Aurora Textiles is a textile company that specializes in hosiery, knitted outerwear, woven, and industrial and specialty products. They develop finished fabric to meet specific needs as the leading yarn manufacturer established in the 1900s. However, both Aurora and the whole U.S. textile industry have been struggling financially due to globalization and other external factors. Aurora itself may not have responded quickly enough to the deteriorating business environment and has caused their net earnings and concerning ratios leaning toward the negative side. The company needs to either make crucial amends with new investments or stay with its current situation.
Problem #1
How has Aurora Textile performed over the past four years? Be prepared to provide financial ratios that present a clear picture of Aurora’s financial condition.
***Refer to Appendix 1 for financial ratios***
Aurora’s financial performance during 1999 to 2002 was quite discouraging. Aurora has both domestic and international components to its market sales, but 90% of its revenue came from domestic textile market. The top two leading profitable gains were yarn and knitted-outerwear revenue source for Aurora. However, with rising competition all around the world of low production costs as just the start of all their problems, their performance were mostly in the downsides. These past four years, Aurora’s turnover ratios are in concern and have a downward trend.

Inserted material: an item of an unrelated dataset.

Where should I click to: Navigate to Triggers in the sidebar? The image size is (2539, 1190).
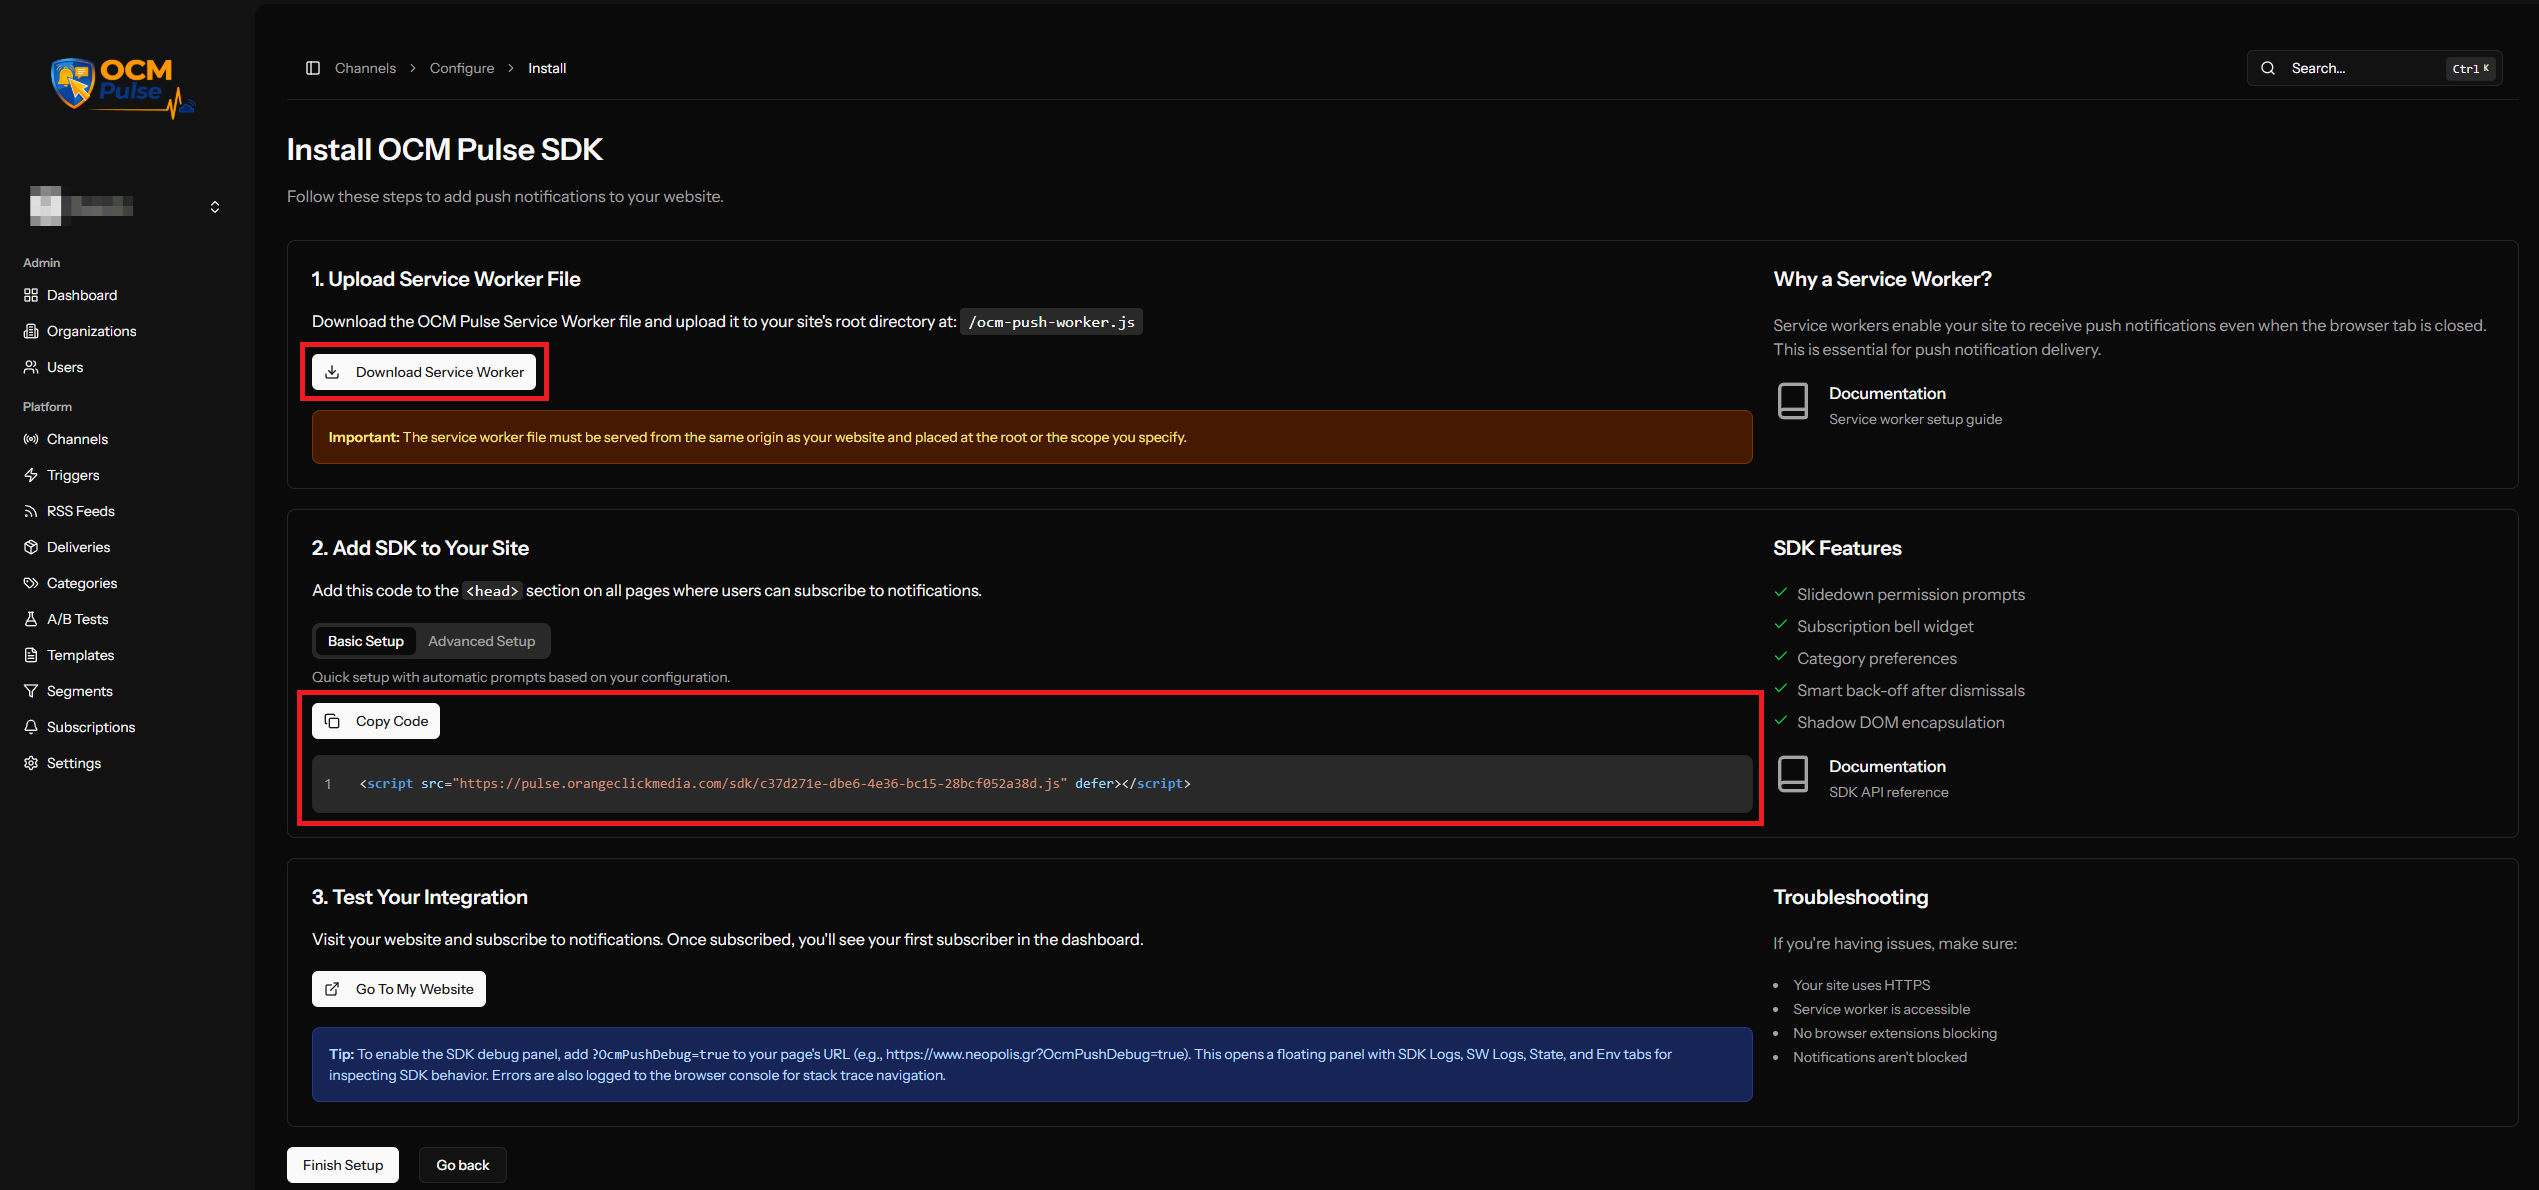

The days’ receivable and inventory outstanding takes much longer to collect each year. In addition, the debt management ratios show a fast rate increase to leveraging in the company. By paying attention to their escalating numbers in long-term borrowing, debt-to-equity, and equity multiplier, we can see that the company isn’t managing their money effectively. Moreover, by averaging out all four years, their net sales have declined by 15%. The profitability ratios, such as profit margins, ROA…etc. never left the negatives.